Wednesday, July 26, 2017

Membrane proteomics of breast cancer brain metastasis!

This brand new paper in Electrophoresis is really worth checking out! I started out just wanting the data sets to do a comparative membrane prep analysis, but the more time I spent with this relatively small set of RAW files the more I liked this study.

Did you know that there are specific breast cancer cell lines that are known to preferentially metastasize to the brain? I didn't! They have one called MDA-MB-231BR (please excuse typos) that has this terrifying behavior (they actually call it brain-seeking behavior...

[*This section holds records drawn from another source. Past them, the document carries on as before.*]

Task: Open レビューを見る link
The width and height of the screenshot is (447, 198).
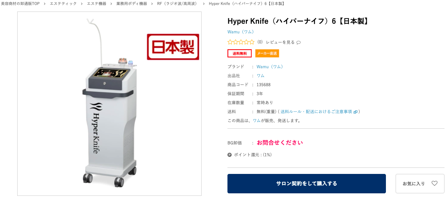Action: [280, 42]
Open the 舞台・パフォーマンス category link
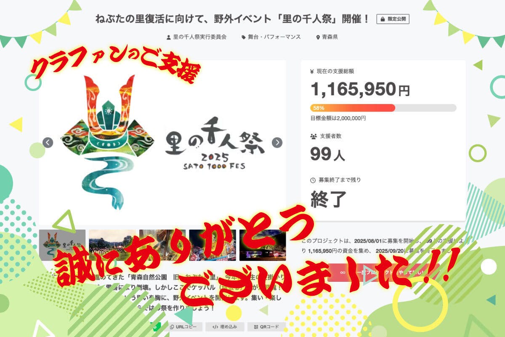This screenshot has width=505, height=337. click(274, 37)
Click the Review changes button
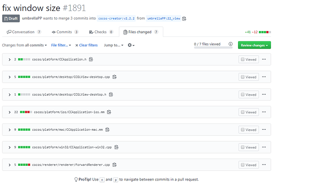Screen dimensions: 314x190 pyautogui.click(x=254, y=45)
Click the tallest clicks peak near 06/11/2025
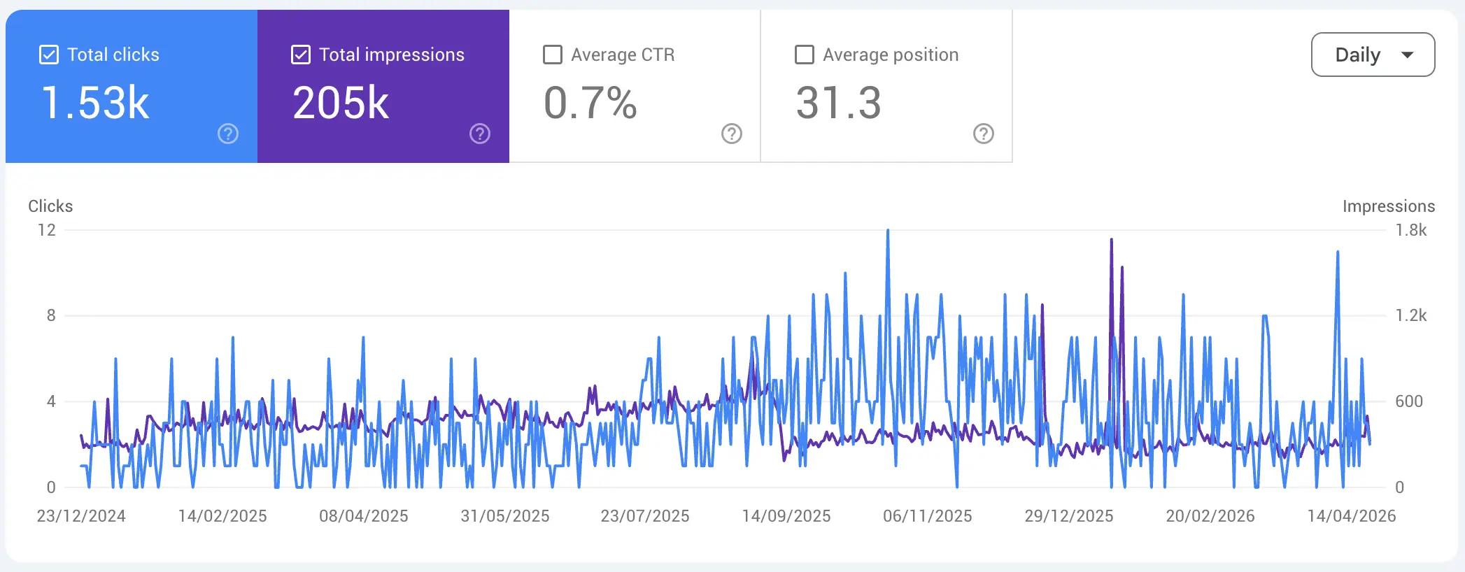1465x572 pixels. coord(888,231)
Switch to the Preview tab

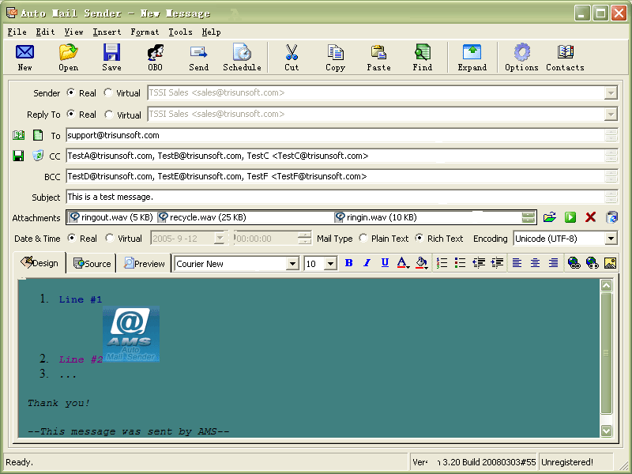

...sorry...had to lighten this up some..)

 They do membrane enrichment by ultracentrifugation at 150,000 x g and quantify proteins in this cell line and other cells from the same tissue that aren't known to have this trait -- AND they compare the quantitative membrane profile to a brain cancer cell line. The proteomics is single shot in triplicate using a standard "high/low" method on an LTQ Orbitrap Velos system. (They also spend some time optimizing their membrane prep procedure).

Data processing is done in PD 1.2 -- and quan is done with spectral counts in Scaffold.

The general idea is that there might be some sort of pattern at the cell membrane that is up-regulated in the brain seeking line, not present in the others, that would confirm in the brain cancer line.

Using their method, they find a series of potential candidates.

I downloaded this data from ProteomeXchange here (PXD005719). I reprocessed the data with SequestHT/Percolator/Uniprot-SwissProt and get very similar protein numbers to what they find.

This brings me around to why I was downloading their data anyway. I was curious to see how a membrane prep proteomics procedure compares in coverage to an ultradeep proteome such as the Bekker-Jensen et al., dataset.

I pulled the breast cancer cell line from the Bekker-Jensen repository and processed it side by side with the MB-231-R RAW files from this study. There is some apple-to-oranges going on here, vastly different chromatography, different instruments, etc., but a comparison at the protein level is pretty interesting (at least to me). The overlap at the protein group level (thanks Venny!) looks something like this:

And if we compare the PSMs (P.S. Chrome does NOT like when you load 390,000 peptide sequences into it. It kept throwing me popup errors, but eventually completed. Also worth noting, Venny removes duplicates so the PSMs actually match the peptide group counts.

Honestly, I was a little surprised and checked this again. Considering the absolutely amazing depth achieved in the Bekker-Jensen experiments, I did not expect that 10% of the proteins identified by Peng et al., to be novel to their set. Sure, it's less than 80 proteins, but it appears to be at least a couple of the ones downstream analysis tells them are interesting.

This obviously isn't a perfect experiment. Honestly, this is pretty bad science. It's completely possible that the 76 proteins found in the MD-231-R aren't even expressed in the cell line used in the other study. I could eliminate factors like parsimony and grouping errors with a better experimental design on my side, and may still do that (Bekker-Jensen cell lines take 8 hours on my PC -- without I'm not in huge rush...)  I'm putting this here because I came into this little experiment with a preconceived expectation of the outcome, that perhaps if the proteomic analysis was deep enough that membrane enrichment isn't as necessary as we once thought it was. I'm going to leave this lazy analysis here because it seems to suggest the opposite.

Oh -- and this is a good paper with an interesting experimental design you should check out! 

(Dorte, if you happen to see this, sorry about the extra "n"s all over the place.)